TESTO SELEZIONATO:
------------------------

Infine, la drastica misura di emergenza riguarda invece la temporanea riapertura delle centrali a carbone, collocate a La Spezia e Monfalcone. Una fonte di inquinamento atmosferico forzato, che ci fa indietreggiare nel programma volto alla sostenibilità ambientale. Senza contare che anche il carbone ci arriva dalla Russia.

Rischio blackout e razionamenti del gas

“Se si bloccassero i flussi di petrolio e gas da Mosca potremmo andare avanti per tre o quattro mesi, poi dovremmo cominciare a tagliare”

Se Putin chiudesse i rubinetti, per i primi tre o quattro mesi le scorte potrebbero ancora essere sufficienti a coprire la domanda interna. Dopodiché scatterebbe il piano di emergenza – secondo quanto afferma Davide Tabarelli, Presidente di Nomisma Energia, in un intervista a FanPage. 

Sebbene infatti gli Stati europei abbiano iniziato uno percorso di indipendenza dalla Russia, la strada per raggiungere a tutti gli effetti questo obiettivo è ancora lunga.

Con il piano di azione che rimpiazza il gas russo attraverso l’incremento della produzione interna e delle importazioni da altri territori, la Fondazione Eni ipotizza una fornitura massima di circa 58 miliardi, a fronte dei 70 miliardi di metri cubi utilizzati annualmente dagli italiani. 

Per questo, secondo il ministro della Transizione Ecologica Roberto Cingolani servono due anni – tra i 24 e i 30 mesi – per essere davvero indipendenti da Mosca. 

Nel frattempo, il governo potrebbe dover ricorrere al razionamento del gas, con disagi non solo alle famiglie, ma anche alle industrie.

Una maggiore stretta verrà richiesta alla popolazione, ad esempio attraverso un decreto che obblighi ad abbassare i riscaldamenti di un grado nelle abitazioni e negli uffici; una misura che secondo l’UE ci consente già di risparmiare circa 10 miliardi di metri cubi.

Aumento prezzi gas e maggiore inquinamento

Purtroppo abbiamo già avuto modo di constatare il vertiginoso aumento dei prezzi delle materie prime sulle nostre bollette, e sappiamo bene che il conflitto in Ucraina non può che aggravare le cose in questo senso. L’aumento dei costi è anche un’arma a doppio taglio da parte di Putin.

Frattanto che gli accordi sono ancora in piedi, la Russia incassa circa 2 miliardi di dollari al giorno, secondo quanto riporta il Corriere.it. Ma se anche questi accordi saltassero davvero, la scarsità di energia porterebbe comunque a uno spaventoso aumento dei prezzi, dal quale quindi sembra non esserci scampo almeno nel breve termine.

------------------------

DATI REGISTRATI:
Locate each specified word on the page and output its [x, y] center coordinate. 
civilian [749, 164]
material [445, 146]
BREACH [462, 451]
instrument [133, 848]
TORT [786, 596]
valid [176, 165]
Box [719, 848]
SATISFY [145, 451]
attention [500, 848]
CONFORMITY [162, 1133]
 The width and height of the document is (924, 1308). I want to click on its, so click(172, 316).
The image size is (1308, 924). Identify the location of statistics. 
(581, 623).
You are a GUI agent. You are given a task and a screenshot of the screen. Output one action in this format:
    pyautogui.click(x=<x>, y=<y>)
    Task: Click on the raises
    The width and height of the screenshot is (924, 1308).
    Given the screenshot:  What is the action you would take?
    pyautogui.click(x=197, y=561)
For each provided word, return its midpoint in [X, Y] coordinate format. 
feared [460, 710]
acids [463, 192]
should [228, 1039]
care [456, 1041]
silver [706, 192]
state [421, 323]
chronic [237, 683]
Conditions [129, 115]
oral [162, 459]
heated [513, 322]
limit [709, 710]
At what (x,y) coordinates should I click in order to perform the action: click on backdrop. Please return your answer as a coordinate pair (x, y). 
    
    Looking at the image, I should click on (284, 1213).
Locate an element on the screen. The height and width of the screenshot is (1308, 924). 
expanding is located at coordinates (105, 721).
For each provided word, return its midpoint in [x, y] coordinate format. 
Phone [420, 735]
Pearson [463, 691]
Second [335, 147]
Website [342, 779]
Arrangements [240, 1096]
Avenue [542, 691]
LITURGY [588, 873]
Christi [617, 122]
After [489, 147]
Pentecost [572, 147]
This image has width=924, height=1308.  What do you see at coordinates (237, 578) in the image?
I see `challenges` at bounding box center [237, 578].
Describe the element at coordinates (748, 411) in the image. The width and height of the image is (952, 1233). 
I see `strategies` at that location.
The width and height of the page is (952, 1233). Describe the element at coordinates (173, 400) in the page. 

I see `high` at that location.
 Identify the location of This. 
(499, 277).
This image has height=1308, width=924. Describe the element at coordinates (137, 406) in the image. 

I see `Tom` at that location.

------------------------

CONSEGNA 1:
Nel testo sul gas russo, quanto tempo serve secondo il ministro Roberto Cingolani per essere davvero indipendenti da Mosca?
CONSEGNA 2:
Trascrivi dal testo sul gas russo il passo compreso tra "Nel frattempo, il" e "parte di Putin.", estremi inclusi.

SPAZIO RISPOSTA 1:
Servono due anni, cioè tra i 24 e i 30 mesi.

SPAZIO RISPOSTA 2:
Nel frattempo, il governo potrebbe dover ricorrere al razionamento del gas, con disagi non solo alle famiglie, ma anche alle industrie.

Una maggiore stretta verrà richiesta alla popolazione, ad esempio attraverso un decreto che obblighi ad abbassare i riscaldamenti di un grado nelle abitazioni e negli uffici; una misura che secondo l’UE ci consente già di risparmiare circa 10 miliardi di metri cubi.

Aumento prezzi gas e maggiore inquinamento

Purtroppo abbiamo già avuto modo di constatare il vertiginoso aumento dei prezzi delle materie prime sulle nostre bollette, e sappiamo bene che il conflitto in Ucraina non può che aggravare le cose in questo senso. L’aumento dei costi è anche un’arma a doppio taglio da parte di Putin.